:: Selected excerpt ::
Lance Haddix, Chicago, Ill., for plaintiffs-appellees, cross-appellants.

John A. Dienner, III, Asst. State's Atty., Chicago, Ill., for deponent-appellant, cross-appellee, Carey.

Before CASTLE, Senior Circuit Judge, and PELL and TONE, Circuit judges.

PELL, Circuit Judge.


Bernard Carey, State's Attorney for Cook County, Illinois, appeals from an order of the district court requiring him to produce the transcripts of the March 1975 Cook County Grand Jury 655. This court held that it has jurisdiction of this appeal and the plaintiff's cross-appeal in a per curiam decision dated August 7, 1979. Socialist Workers Party v. Grubisic, 604 F.2d 1005 (7th Cir. 1979). The only issue before us, therefore, is the propriety of the district court's disclosure order.

The plaintiffs filed this civil rights action in federal court alleging victimization for their political views during the years 1969 and 1970 by a right-wing, paramilitary organization known as the Legion of Justice. This pattern of harassment allegedly took place as part of a conspiracy with members of the Chicago Police Department and the 113th Military Intelligence Group of the United States Army.

Discovery in this action began in February 1978. The plaintiffs' attempts to depose defendant members of the Chicago Police Department and Legion of Justice assertedly were frustrated by the evasiveness of the witnesses. Earlier, in November 1975, the Cook County Grand Jury 655 issued a report on the results of its investigation of illegal police activities which said in part:

The Chicago Police Department's failure to assist this Grand Jury, seemed to us to be an attempt to frustrate our investigation. The Department's attitude and conduct surprised and disappointed this Grand Jury.

The evidence has clearly shown that the Security Section of the Chicago Police Department assaulted the fundamental freedoms of speech, association, press and religion, as well as the constitutional right to privacy of hundreds of individuals.

One group operating during this period was an organization known as the Legion of Justice, a now defunct militant organization which advocated violence as a means of obtaining its objectives. There is no question that some members of the Security Section (of the Chicago Police Department) maintained a close working relationship with the Legion of Justice. Our conclusion is not based solely upon the testimony of former members of the Legion of Justice, but rather on the totality of evidence presented to the Grand Jury.

:: Data excerpt ::
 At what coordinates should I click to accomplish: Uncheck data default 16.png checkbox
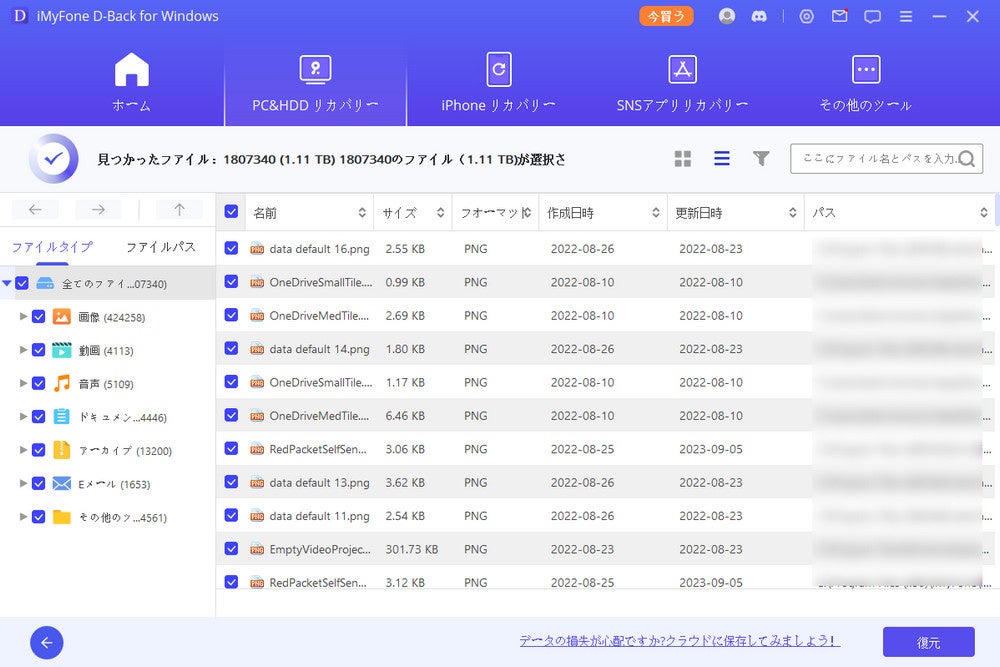pos(232,249)
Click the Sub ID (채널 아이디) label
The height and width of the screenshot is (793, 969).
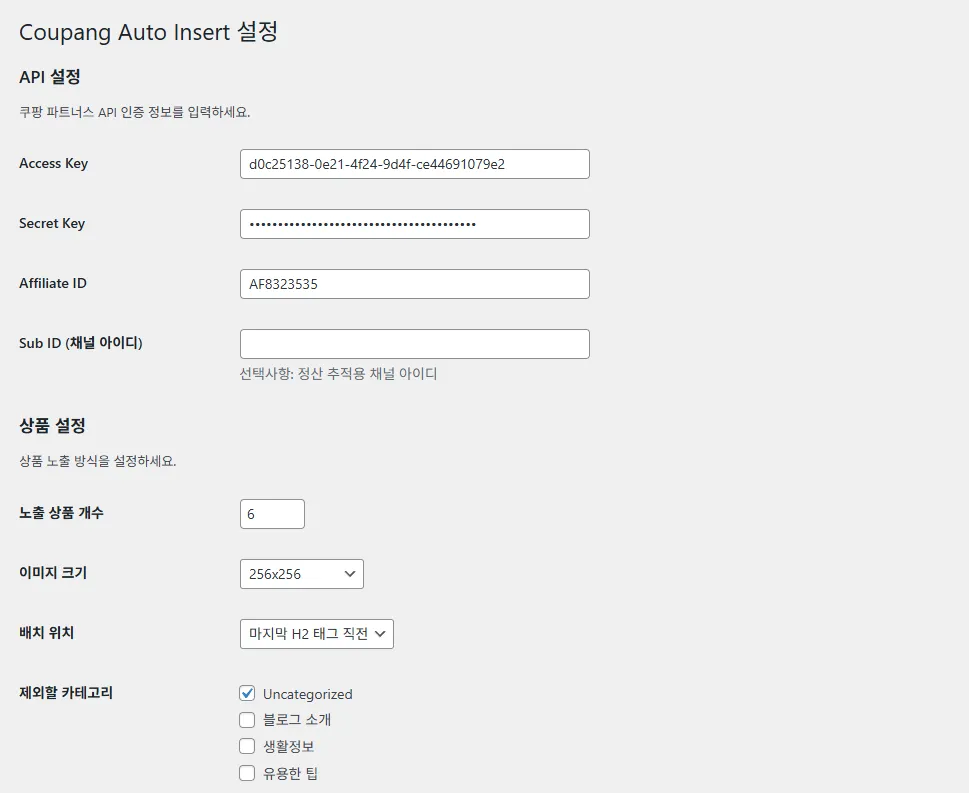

:: Challenge ::
Transcribe the part of the court opinion that opens with the words containing "The evidence has" and closes with "hundreds of individuals.". Work from the court opinion only, not from the material.

:: Answer to this problem ::
The evidence has clearly shown that the Security Section of the Chicago Police Department assaulted the fundamental freedoms of speech, association, press and religion, as well as the constitutional right to privacy of hundreds of individuals.